On 05.11.2013 15:59, Neal H. Walfield wrote:
At Tue, 05 Nov 2013 15:15:49 +0100, Martin Stein wrote:
The single "kernel"-thread executes solely in privileged CPU mode. Initially it disables the MMU and runs in physical address space. Before leaving privileged CPU mode the first time, it enables the MMU, using the address space of the root-task (core). Thus both, threads of the non-privileged root-task and the single "kernel" thread use the same virtual address space. For the purpose of simplification "kernel" thread and root-task threads also share data structures (e.g. raw page-tables or the interrupt-lookup table).
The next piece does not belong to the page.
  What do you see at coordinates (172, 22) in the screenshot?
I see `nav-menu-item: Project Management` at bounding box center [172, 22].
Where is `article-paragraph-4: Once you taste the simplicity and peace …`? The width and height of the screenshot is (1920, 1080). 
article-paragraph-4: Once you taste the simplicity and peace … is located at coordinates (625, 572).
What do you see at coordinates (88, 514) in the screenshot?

This must be done carefully because "kernel" thread can always interrupt root-task threads and access shared objects without synchronization.
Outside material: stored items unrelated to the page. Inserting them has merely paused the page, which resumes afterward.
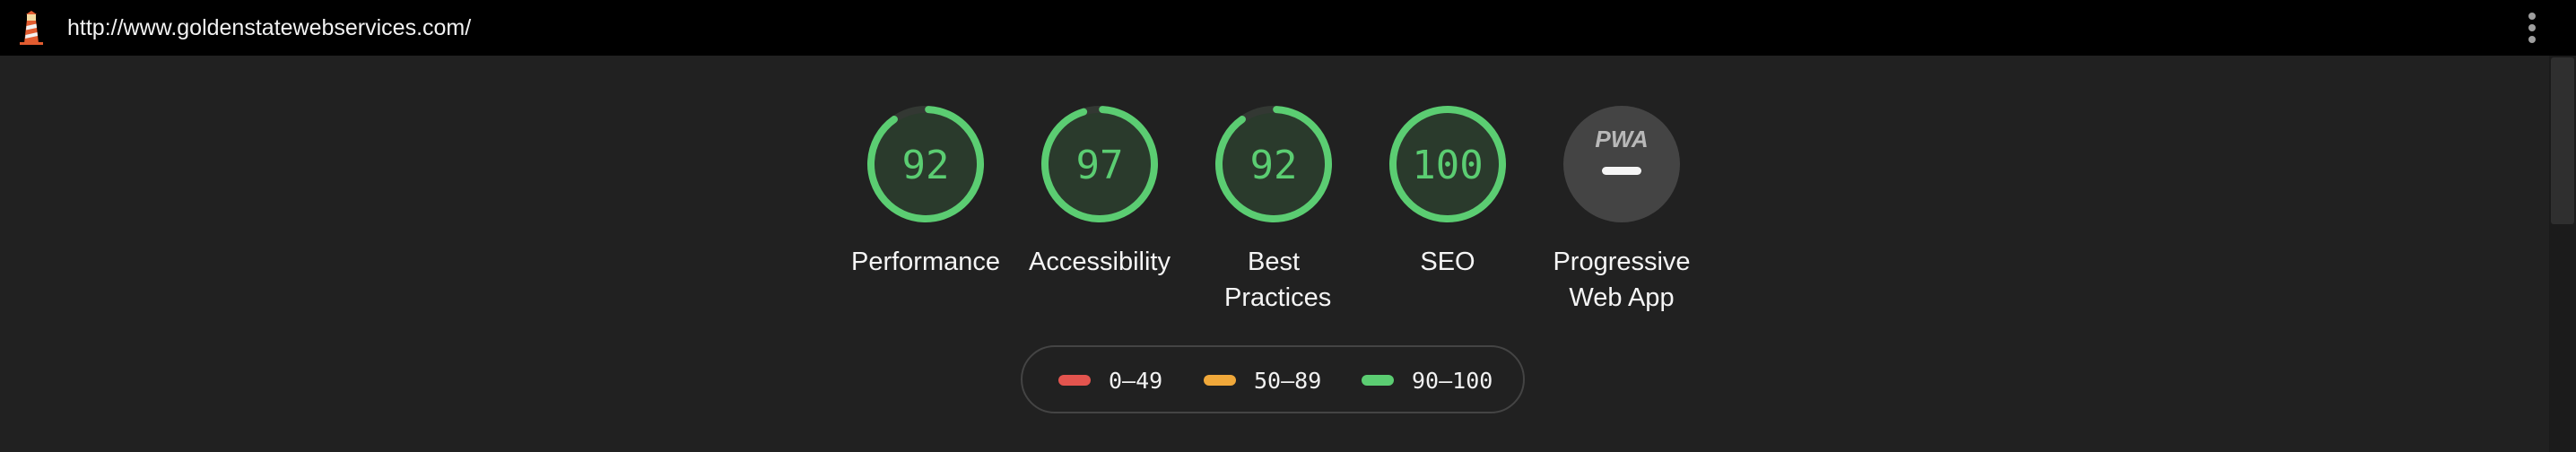  Describe the element at coordinates (2562, 254) in the screenshot. I see `scrollbar` at that location.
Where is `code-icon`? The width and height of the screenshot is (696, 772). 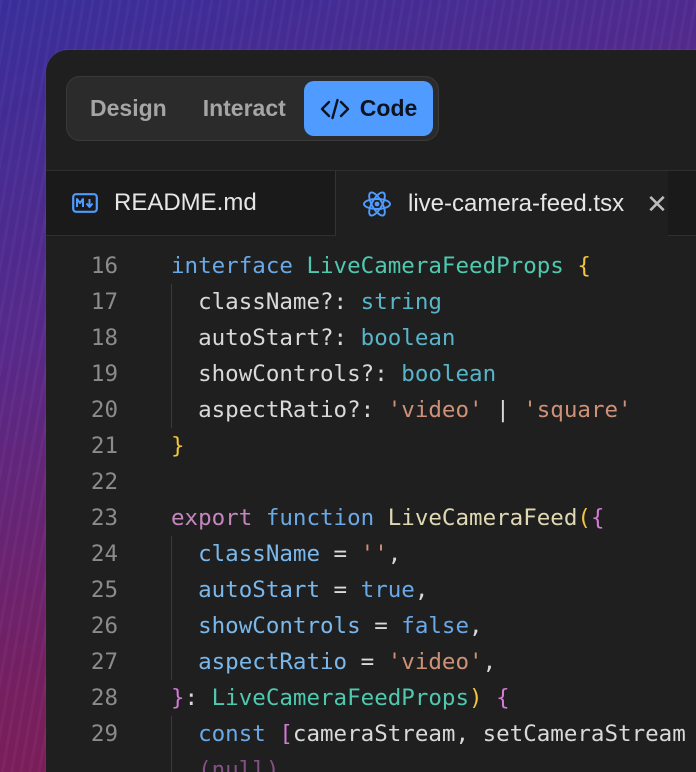 code-icon is located at coordinates (334, 108).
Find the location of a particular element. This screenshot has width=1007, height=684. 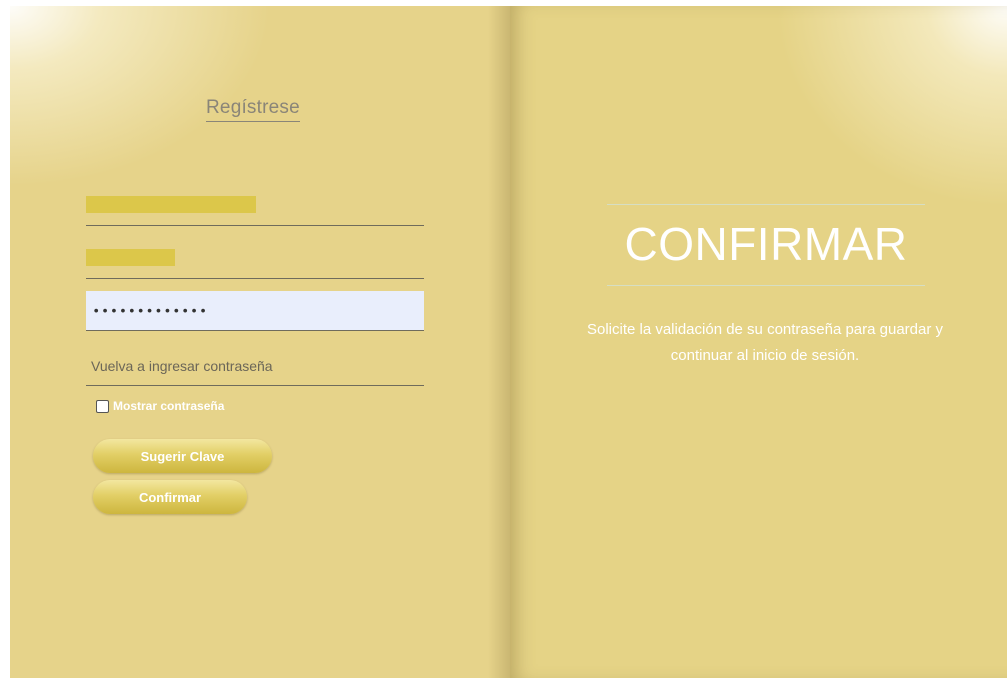

redacted-email-value is located at coordinates (130, 258).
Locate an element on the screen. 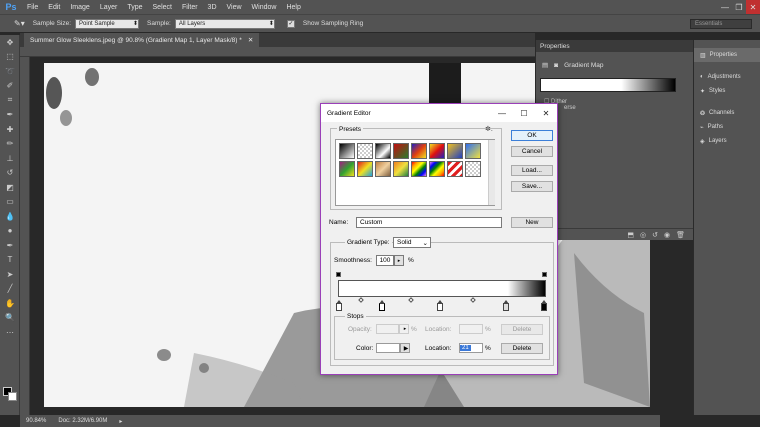  line-tool-icon: ╱ is located at coordinates (10, 290).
If I understand correctly, you are basically implementing a fail fast mechanism for the root task.
Thus, the root task can, say, walk the page tables, but to modify the page tables or to switch protection domains, it traps to the kernel? Similarly, I'm guessing the kernel doesn't walk any of the root task's data structure (or, it does so very conservatively).
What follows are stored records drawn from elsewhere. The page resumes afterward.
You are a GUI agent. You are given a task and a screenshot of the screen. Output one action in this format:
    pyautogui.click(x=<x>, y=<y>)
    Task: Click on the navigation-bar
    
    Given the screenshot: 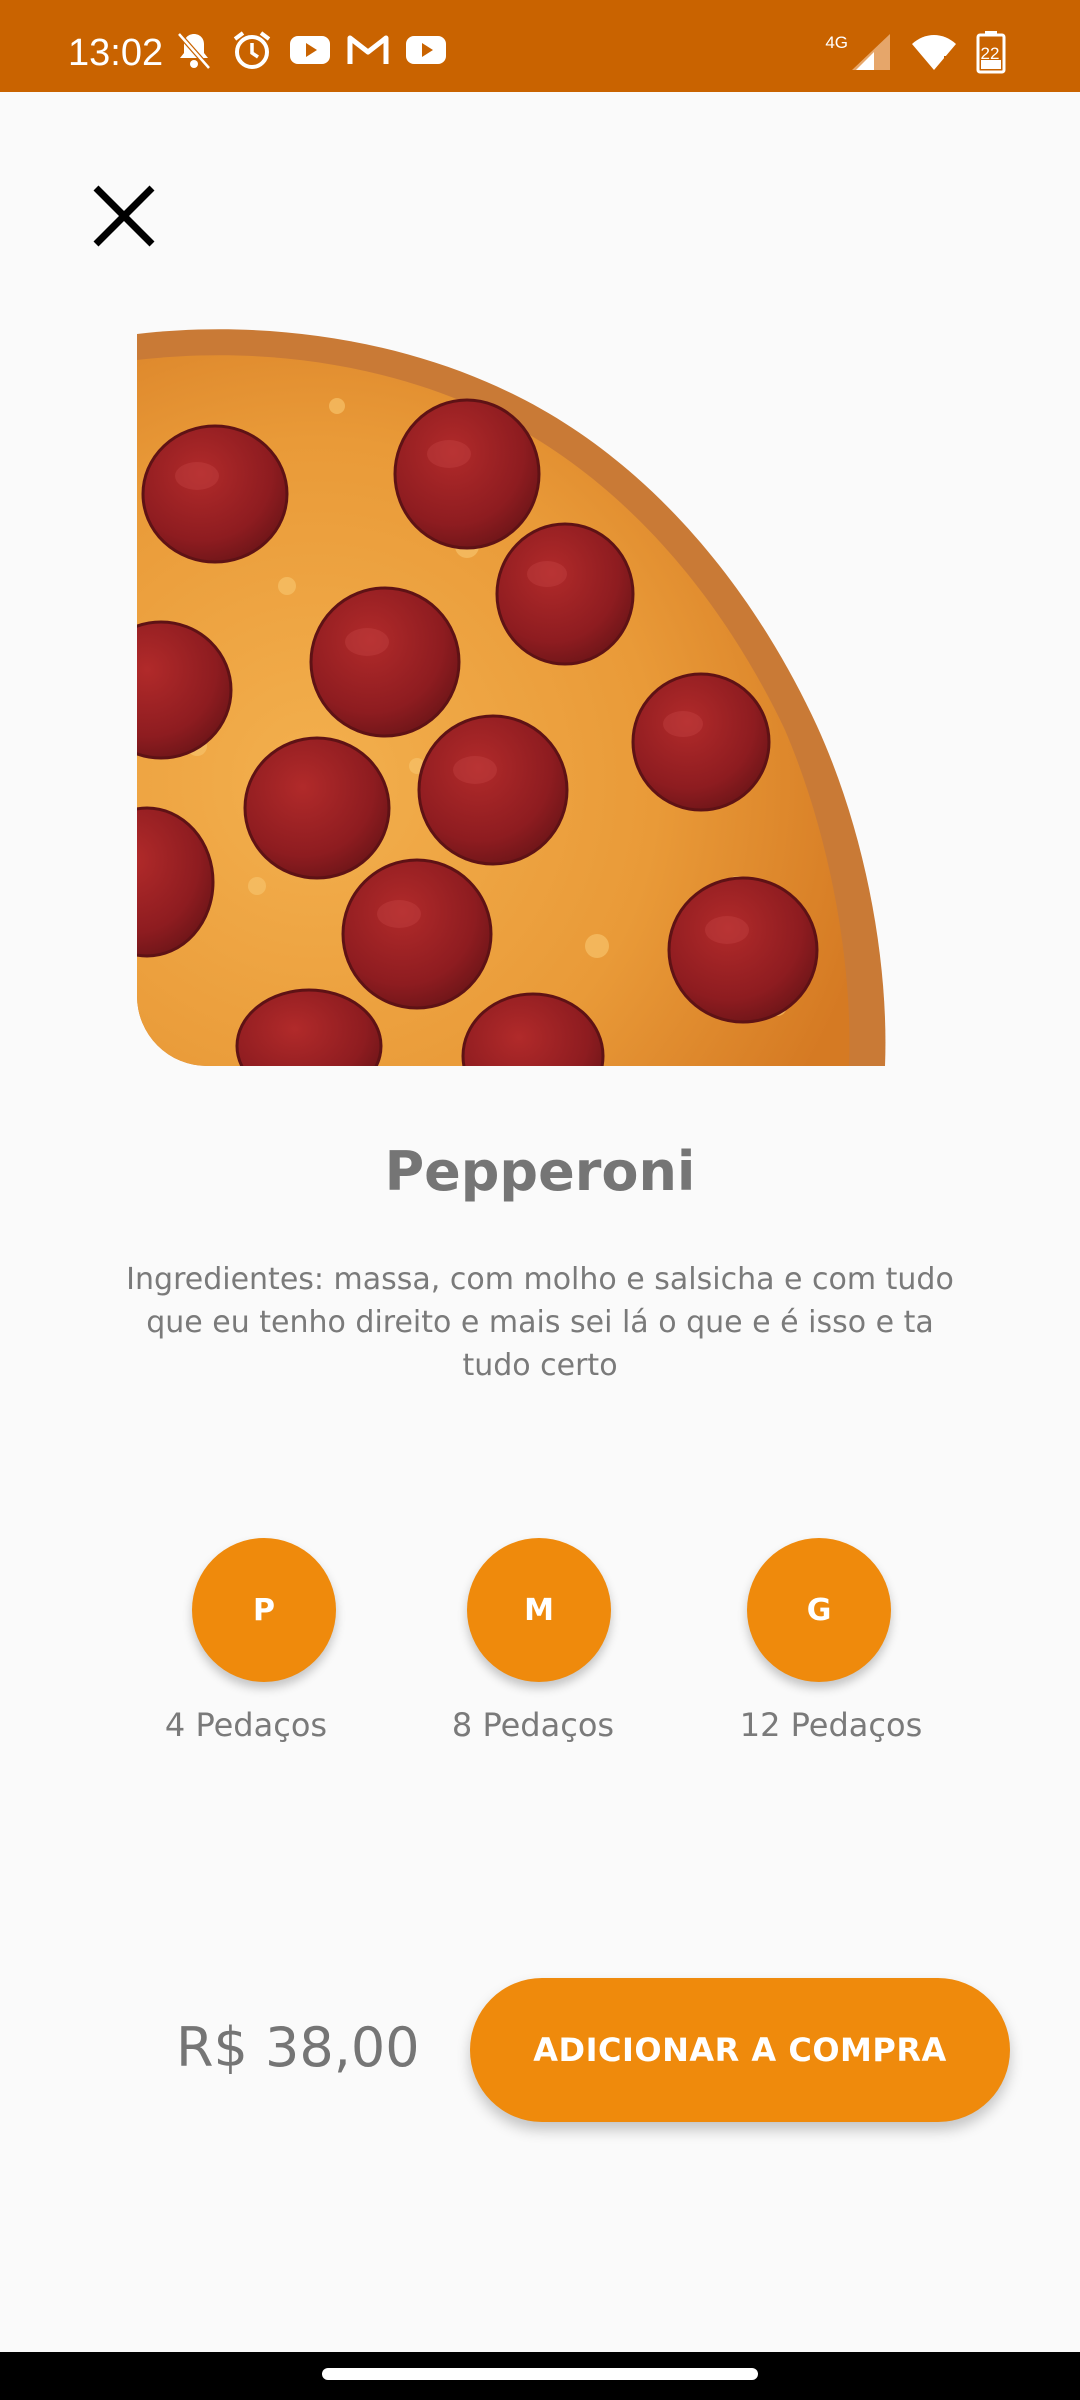 What is the action you would take?
    pyautogui.click(x=540, y=2376)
By now the "kernel" thread creates the root-task page-table at start-up in a way, that it contains 1:1 mappings for all physical regions that are ever needed by root-task or kernel. Thus root-task threads and the kernel thread never throw page-faults and access resources in virtual space via their physical addresses. This way we keep things simple while benefit from several performance features the ARM MMU provides. As a result of this, root-task never touches its own page table. If root-task threads want to create further page tables they use a syscall. During this syscall, kernel initializes the page table with generic stuff. After that, application-specific control of the new page table is in the hands of the root-task threads.